Quoted text
Friday, Nov. 06, 1964
WE feel rather close to the subject of urban renewal, taking considerable pride in the fact that Time Inc. has played a key role in major rehabilitation of an area in the world's greatest city. In 1957, when work started on the new TIME & LIFE Building on Manhattan's Avenue of the Americas between 50th and 51st Streets, this new extension of Rockefeller Center was in a neighborhood scarred by shabby old buildings dating back to the era of the Sixth Avenue Elevated. During the seven years since then, 16 other major buildings have been completed or started at nearby locations which, before TIME ventured across the avenue, were considered the other side of the tracks. Among the new neighbors: the Equitable Life Assurance, Sperry Rand and Columbia Broadcasting System buildings, and the New York Hilton and Americana hotels.

Data listing
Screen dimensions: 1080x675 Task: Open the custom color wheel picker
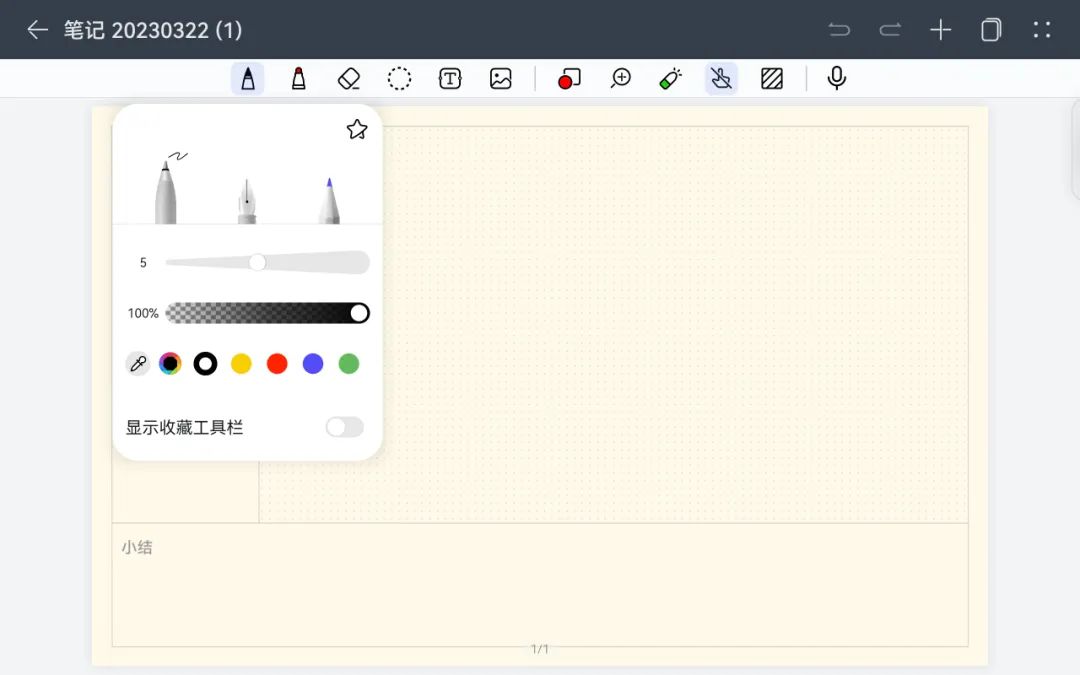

...

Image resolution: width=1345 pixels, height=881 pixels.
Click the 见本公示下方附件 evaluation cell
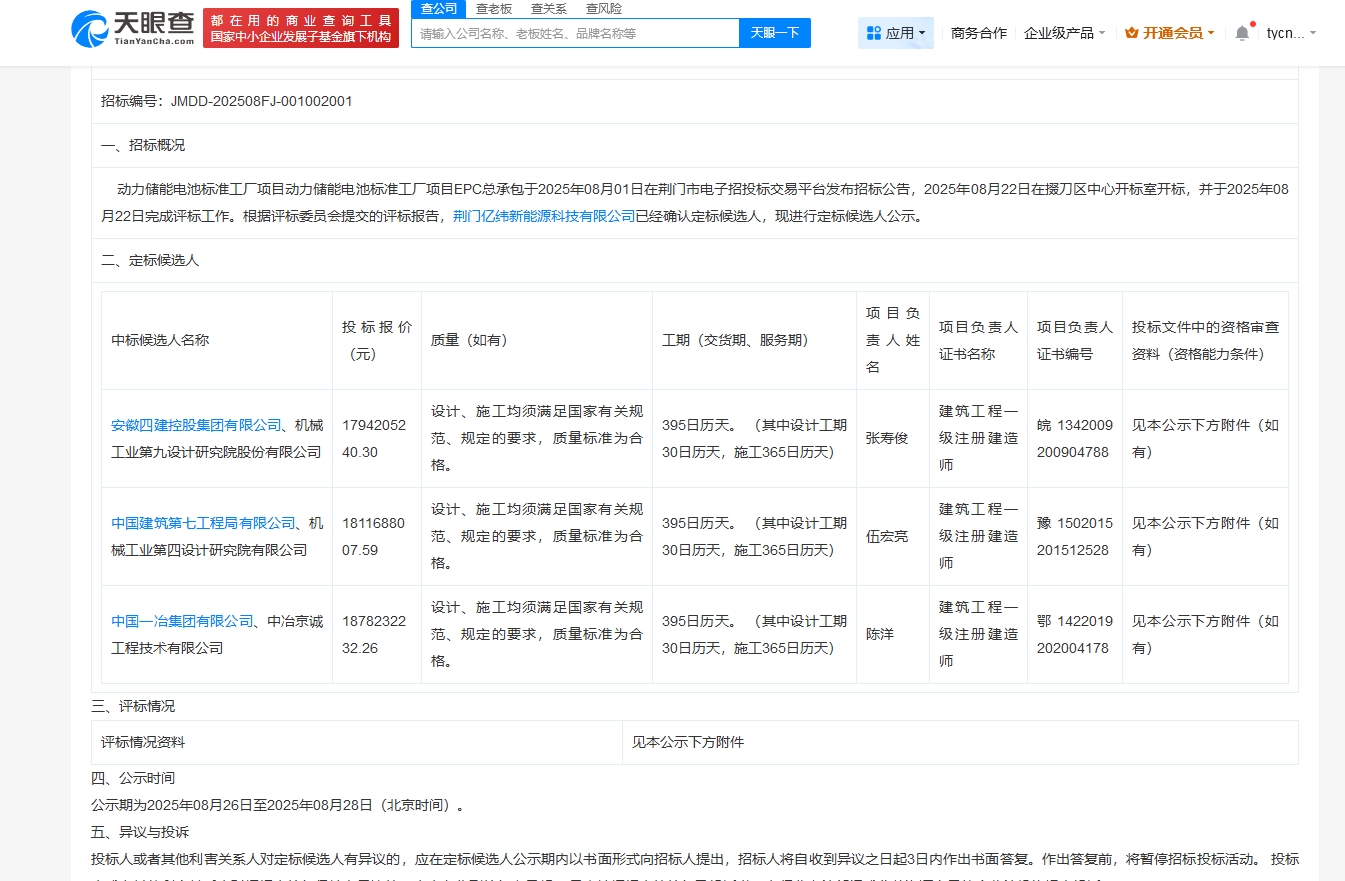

Task objective
Carry on the 1964 piece about urban renewal around the TIME & LIFE Building from the point where it stops.

Task result
With such a big urban renewal story going on right outside the window, it did not necessarily take any long-distance perspective on the part of the editors to decide that there was a subject for a cover story. Choosing the city and the individual and the right time was not quite so easy, but the happy choice came to Philadelphia. Edmund Bacon and this week. The major reporting for the cover story was done by a bona fide expert in the field: Gurney Breckenfeld, former managing editor of HOUSE & HOME and co-author of The Human Side of Urban Renewal (Ives Washburn: 1960.), who recently joined the TIME staff. While Breckenfeld spent eight days casting a critical eye on old and new Philadelphia, Senior Editor A. T. Baker, Writer Douglas Auchincloss and Researcher Nancy Gay Faber made a one-day foray into the city, and TIME correspondents reported on the renewal progress in a dozen other U.S. cities.
As the MODERN LIVING cover story and eight pages of color photographs show, the story of urban renewal is one that develops over a period of years and spreads all across the country. With a sidelong glance at his front-of-the-book colleagues who were preparing to get out our Election Extra edition this week within hours after the polls close,* Editor Baker said: "Urban renewal is slow news but it is big news, and it might just have more to do with the way we live than the election.
* It will go to press some 80 hours after this issue, will be sold on newsstands, distributed as quickly as possible to subscribers in the U.S. and Canada, and will be bound into next week's regular overseas editions.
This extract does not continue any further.